With a ruling today, the federal appeals court has extended that precedent to someone who’s left the residence before the search begins, but is suspected of being criminally involved in the activity at that home and is pulled over and detained during the search.

The 39-page opinion authored by U.S. Judge John Tinder in the case of  United States of America v. Derrick L. Bullock, No. 10-2238, comes from the Northern District of Indiana.

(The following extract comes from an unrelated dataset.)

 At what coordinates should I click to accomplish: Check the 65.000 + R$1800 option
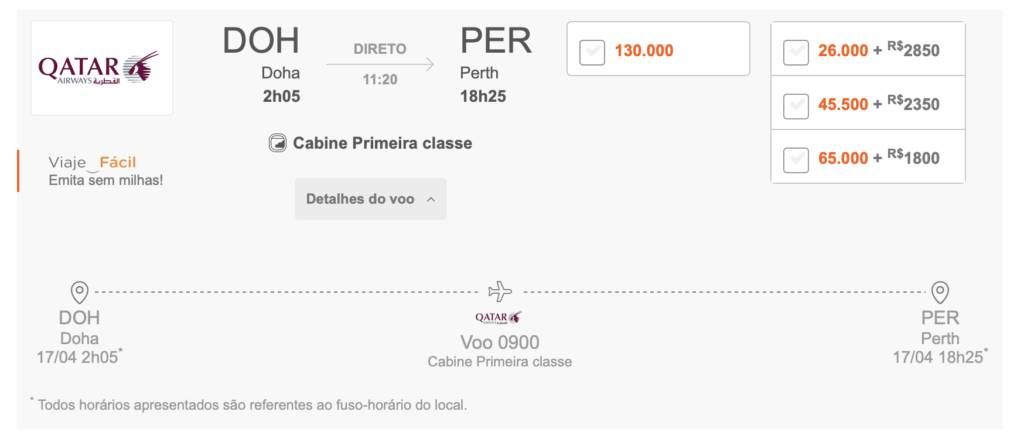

Bullock was pulled over in Fort Wayne and detained while police searched a residence he’d been visiting. Police then arrested him for visiting a common nuisance under Indiana law after finding marijuana and crack cocaine and evidence of recurrent, widespread drug activity within the residence. Bullock pled guilty to possession with intent to distribute 5-50 grams of cocaine in violation of 21 U.S.C. § 841(a)(1), conditioned on his ability to appeal a ruling by Judge Theresa L. Springmann that denied his motion to suppress the evidence that led to his conviction.

Bullock argued that police didn’t have reasonable suspicion to pull him over a few blocks from the residence he’d been visiting where the drugs were found, nor that he should have been detained during the search. But the 7th Circuit disagreed, finding probable cause and justification under both the landmark case Terry v. Ohio, 392 U.S. 1 (1968) and Michigan v. Summers, 452 U.S. 692 (1981) which extended the momentary detainment to a resident. Police handcuffed and put Bullock in a patrol car for 30 to 40 minutes and transported him to the scene. The federal appeals judges found that reasonable since police didn’t question or “abuse” Bullock during that detainment.

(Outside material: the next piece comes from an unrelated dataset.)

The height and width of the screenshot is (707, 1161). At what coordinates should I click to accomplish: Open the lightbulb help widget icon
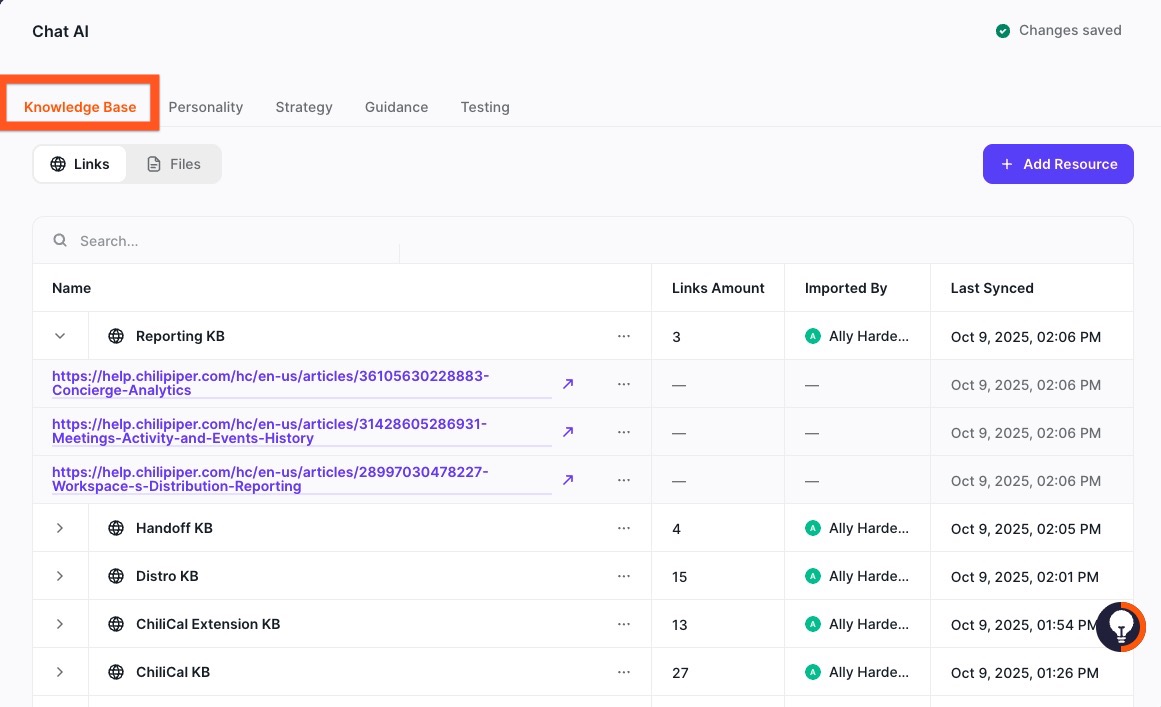(1121, 627)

Noting that it had extended Summers to visitors at a residence in the case of U.S. v. Pace, 898 F. 2d 1218, 1239 (7th Cir. 1990), the panel looked to other Circuits that have extended it further in this case and allowed for Bullock to be detained because of his history and suspected involvement. Some Circuits haven’t extended the higher precedent to these types of circumstances, but the panel found this case warrants it.

Judge Tinder wrote that the officers’ interests in detaining Bullock during the search were not outweighed by the rather limited intrusion on his freedom. The panel also noted that police had probable cause to arrest Bullock as they did, because drugs were visible.

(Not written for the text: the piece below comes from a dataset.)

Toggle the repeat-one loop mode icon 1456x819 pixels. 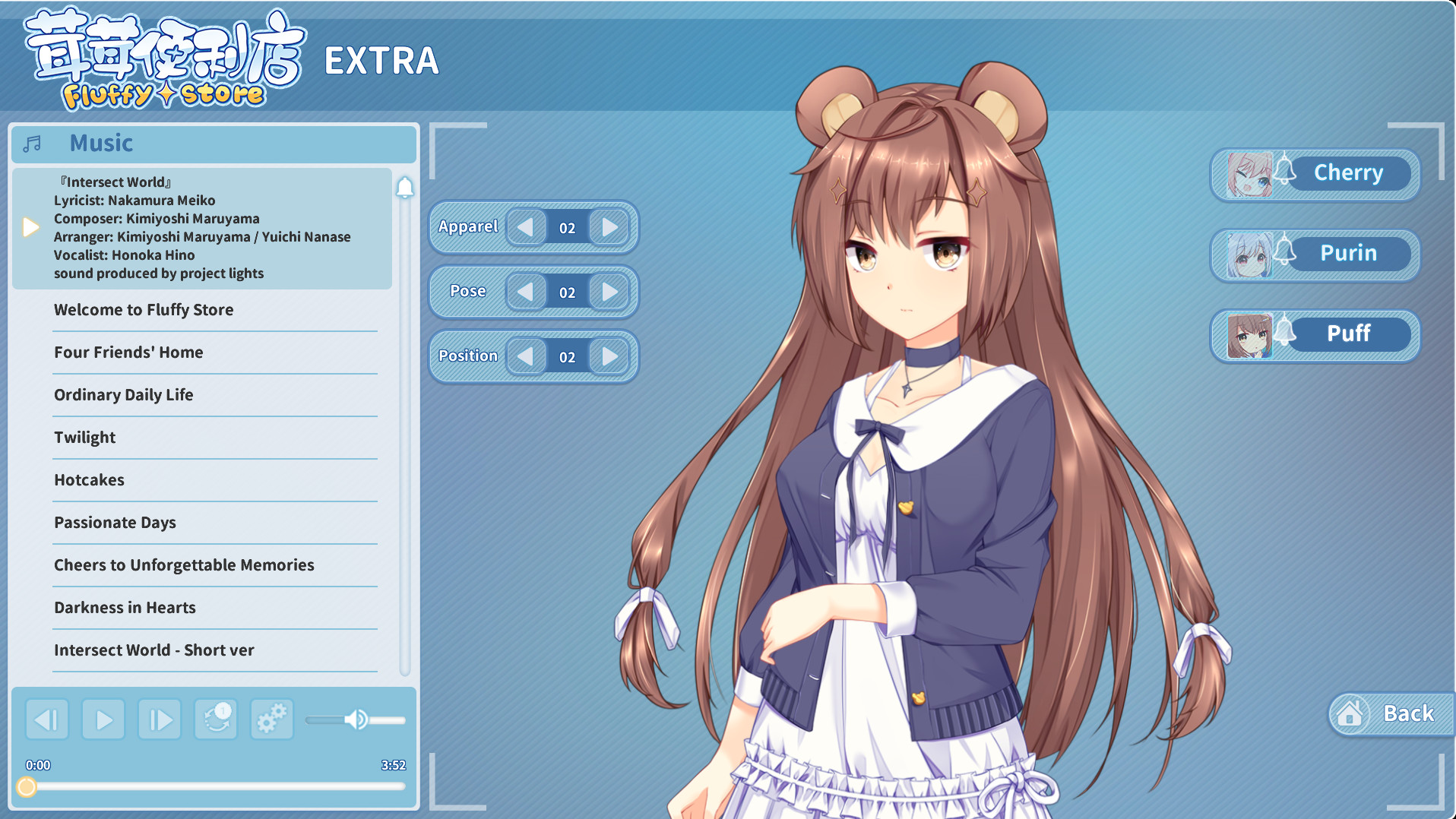pyautogui.click(x=216, y=719)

“As the District court found, a common-sense view of the everyday realities of life would lead officers to reasonably believe that Bullock was aware that drug use had occurred inside the residence, and there was evidence that it occurred on more than one occasion,” Judge Tinder wrote. “While the officers could not have been certain that Bullock was aware of the marijuana in the dining room or other evidence of drug activity found in the residence, they had probable cause to believe so based on Bullock’s presence in the house that day and his prior association with the residence that led officers to obtain a search warrant for the premises.”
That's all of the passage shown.